Cakram tersebut merupakan instalasi utama Tugu Sepeda yang dibangun pemerintah DKI Jakarta. Tugu tersebut rencananya dibuat seperti roda sepeda dengan sejumlah ornamen khas Jakarta di dalamnya.
Tugu Sepeda ditutup kain biru di Jalan Jend Sudirman, Jakarta, 30 September 2021. TEMPO/Subekti
Baca berita dengan sedikit iklan, klik di sini
Monumen ini merupakan bentuk kebijakan dan dukungan Pemerintah Provinsi DKI kepada warga pengguna transportasi sepeda. Selain menjadi alat transportasi alternatif, kereta angin ini dianggap lebih ramah lingkungan dan menyehatkan.
Karena itu, Pemprov DKI menganggap perlu memberikan apresiasi bagi pesepeda. Selain mendirikan tugu, DKI membangun 11 jalur sepeda permanen di kawasan Jalan Jenderal Sudirman. Proyek pembangunan tugu dan jalur sepeda itu diperkirakan memakan biaya Rp 28 miliar.
Adapun dana yang dipakai untuk membangun Tugu Sepeda diperkirakan mencapai Rp 800 juta. Pembangunan tugu dan jalur sepeda ini berada di bawah Dinas Perhubungan DKI Jakarta. Menurut rencana, tugu tersebut dibangun pada awal April lalu dan selesai pada Mei 2021. Namun hingga sekarang Tugu Sepeda belum juga selesai.

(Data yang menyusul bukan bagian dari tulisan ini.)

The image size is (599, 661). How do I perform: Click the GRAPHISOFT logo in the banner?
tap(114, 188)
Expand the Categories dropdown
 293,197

Anggota Dewan Perwakilan Rakyat Daerah DKI dari Fraksi Partai Demokrasi Indonesia Perjuangan, Gilbert Simanjuntak, mengatakan pemerintahan Gubernur Anies Baswedan terlalu sering membuat tugu bertema kontemporer. Sebagai contoh, Tugu Getah Getih dari bambu yang dibangun pada Agustus 2018 untuk merayakan Asian Games 2018, Tugu Batu Gabion, serta Tugu Sepatu.

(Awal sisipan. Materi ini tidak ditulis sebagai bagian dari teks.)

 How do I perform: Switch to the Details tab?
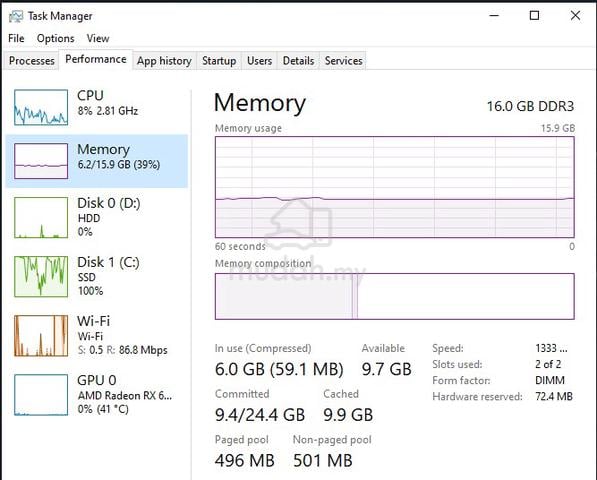tap(298, 61)
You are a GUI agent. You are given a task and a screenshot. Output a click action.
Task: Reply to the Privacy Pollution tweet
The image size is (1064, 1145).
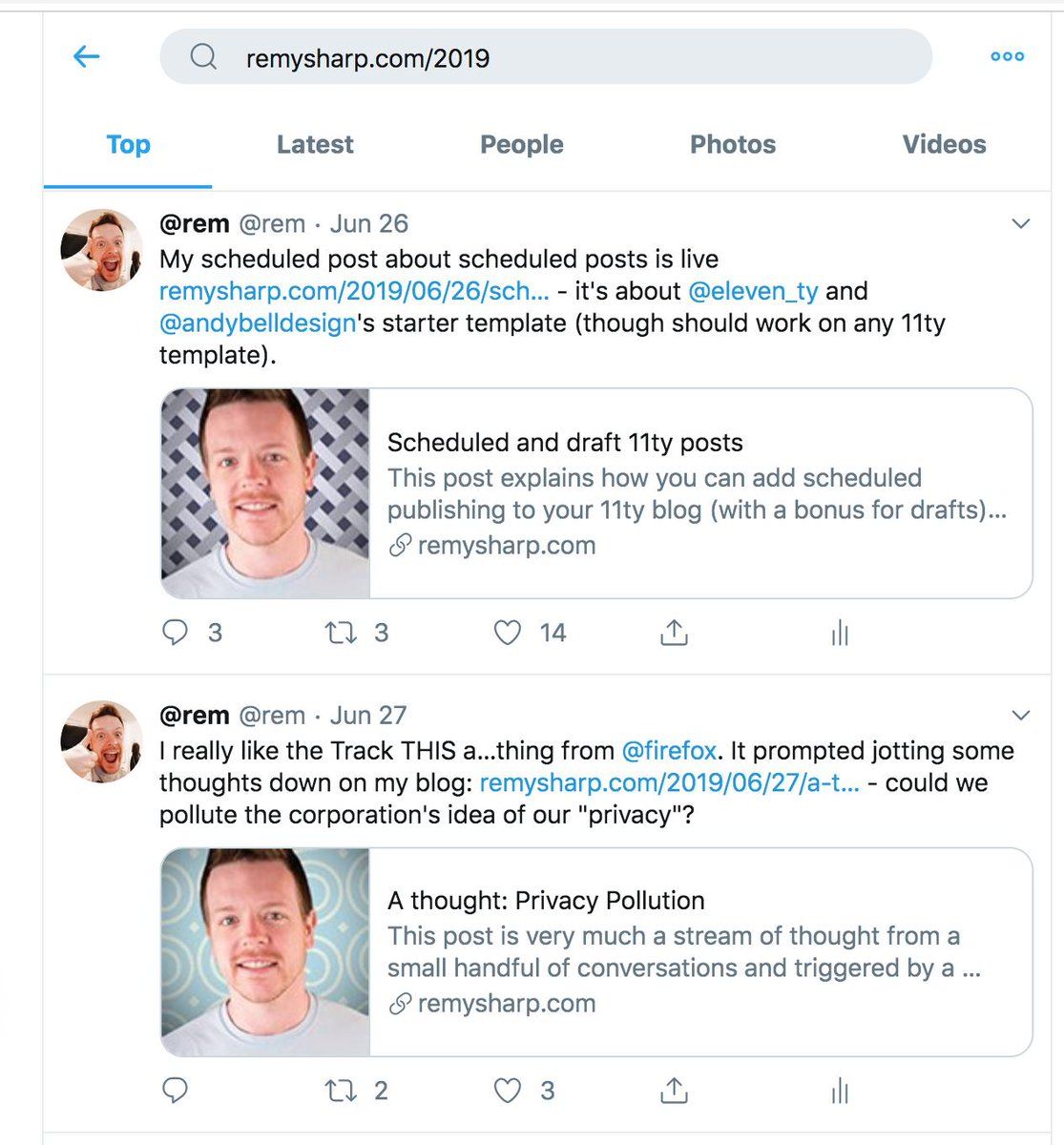[x=176, y=1091]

Gubernur DKI Jakarta Anies Baswedan (kanan) dan seniman Joko Avianto berswafoto dengan latar Getah Getih di Bundaran Hotel Indonesia, Jakarta, 16 Agustus 2018. TEMPO/Amston Probel
Menurut Gilbert, pembangunan tugu-tugu tersebut tidak bermanfaat untuk keindahan kota. Menurut pria berusia 57 tahun itu, tugu-tugu kontemporer ini cenderung cepat rusak dan tak punya kejelasan makna. Sebagai contoh, Tugu Getah Getih, yang menelan biaya sekitar Rp 550 juta, hanya mampu bertahan selama 11 bulan. "Tidak ada historis dalam pemilihan tugu. Padahal ditempatkan di jalan protokol," kata Gilbert kepada Tempo, kemarin.
Gilbert pun menyarankan agar Pemprov DKI membangun tugu kontemporer di lokasi-lokasi wisata. Menurut dia, tugu yang bersifat kekinian lebih cocok disandingkan dengan pariwisata.

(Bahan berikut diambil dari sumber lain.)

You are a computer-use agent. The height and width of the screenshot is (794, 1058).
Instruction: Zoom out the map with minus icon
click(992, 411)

Selain itu, Gilbert berharap tugu-tugu baru yang dibangun pemerintah punya umur panjang. Menurut dia, sayang jika tugu atau monumen yang dibikin dengan dana besar hanya bertahan dalam hitungan pekan hingga bulan.
Gilbert pun mendesak Pemprov DKI lebih bijak dalam membangun sebuah tugu atau monumen. Ia menduga beberapa alasan Pemprov gemar membikin tugu kontemporer dalam beberapa waktu terakhir, di antaranya sekadar mengeluarkan APBD atau pesanan/permintaan pejabat tertentu. "Atau memang kemampuan manajemen kota yang dimiliki gubernur hanya sebatas itu," kata Gilbert.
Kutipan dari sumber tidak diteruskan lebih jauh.